§ Instructions for the task: In the passage about Aretha George's fantasy cultural year, why does she choose New York City as the first stop of her commissioned travels?

§ Excerpted passage:
+===+

In this interview, Mark invited Aretha George to create her own fantasy cultural year from the answers to some easy questions where there are no wrong answers. Enjoy her journey below.
Aretha George is a coach, consultant and culture-shifting human extraordinaire with a knack for turning messy thinking into strategic insight and joyful action. She is currently Head of Culture at the London Borough of Hounslow.
Born and raised in East London to Caribbean parents, Aretha once convinced her family that Fine Art was a “sensible career choice” — and then proved it by doing just that, completing both a BA (Hons) in Fine Art and an MA in Arts Policy and Management.
For over 25 years, Aretha threw herself into the arts, heritage and culture sectors — working with festivals, museums, universities, national strategic bodies, charities and local authorities — basically anywhere that needed a bit of heart, a dash of strategy and a generous dose of common sense.
Some people don’t choose coaching — coaching chooses them. That was certainly the case for Aretha, who found that helping others see beyond their own limitations was not just sensible, but deeply satisfying.
In 2022 she completed an intensive year-long Coaches Training Programme with Accomplishment Coaching and became a certified coach with the International Coaching Federation (ICF) — which basically means she’s properly credentialed to help people unlock their potential without resorting to clichés about “finding your inner unicorn”.
Aretha’s approach is warm, grounded and honest, with a touch of wry humour — because being serious about growth doesn’t mean you can’t laugh at how far you’ve come (or how convoluted the starting line looked). She also brings her expertise to organisational consultancy, helping teams embed equitable practice, elevate lesser-heard voices and engage communities with clarity and courage.
Beyond the professional accolades, Aretha is someone who knows success isn’t a trophy — it’s the number of times you help someone see they really can. Whether with individuals looking to grow, or organisations striving to be better, Aretha George creates space for transformation — with humour, insight and a clear sense of purpose.
Aretha's Fantasy Cultural Year ... with a magic wand and time machine to hand.
Aretha George’s Fantasy Cultural Year begins in a place where history, beauty, spirituality and complexity meet: the Dome of the Rock in Jerusalem.
Seated at a pop-up café at the foot of the steps at 6pm in warm evening light, Aretha is taking it all in with a large glass of Malbec beside her and Douglas Adams’ The Hitchhiker’s Guide to the Galaxy on the table — chosen for its joy, humour, and that wonderfully liberating “42” perspective on life.
From there, a fictirious international family foundation offers her an extraordinary commission: a year of first-class travel to explore where arts and culture can create the biggest opportunities for social change — complete with a book deal, TV series, TED Talk, and global lecture tour waiting at the end.
Aretha decides to start where innovation and influence are abundant, but gaps still remain: New York City.

+===+

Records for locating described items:
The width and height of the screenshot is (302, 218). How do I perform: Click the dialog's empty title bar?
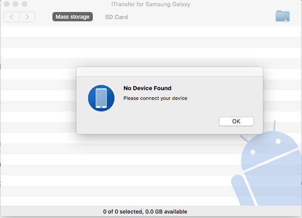pos(170,72)
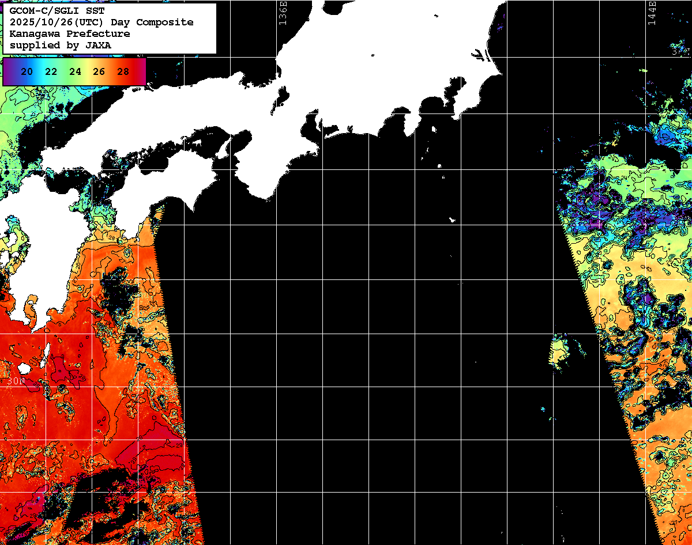Click the Kanagawa Prefecture caption text
This screenshot has width=692, height=545.
click(70, 33)
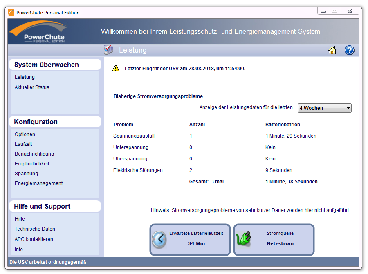
Task: Open the 4 Wochen time range dropdown
Action: pos(325,108)
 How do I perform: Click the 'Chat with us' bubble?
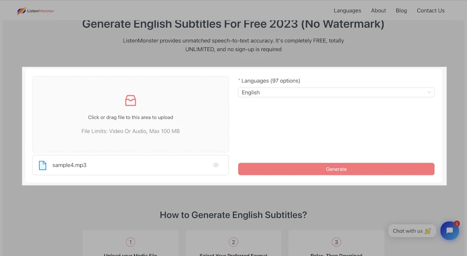click(411, 231)
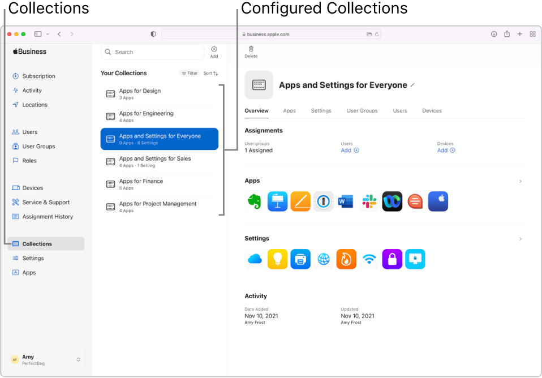This screenshot has height=378, width=542.
Task: Open the Sort dropdown for collections
Action: (210, 73)
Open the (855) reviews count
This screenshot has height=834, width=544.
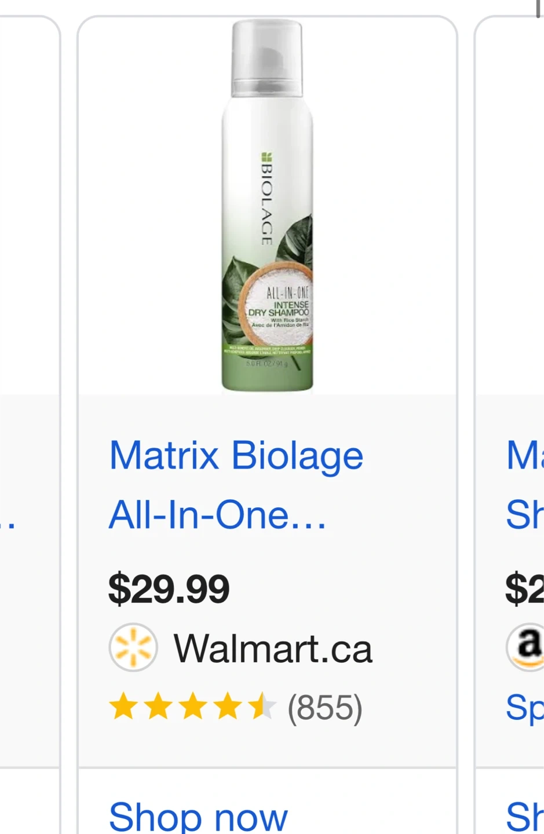325,708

+===+

§ Solution to the problem: She starts there because New York City is a place where innovation and influence are abundant, but gaps still remain.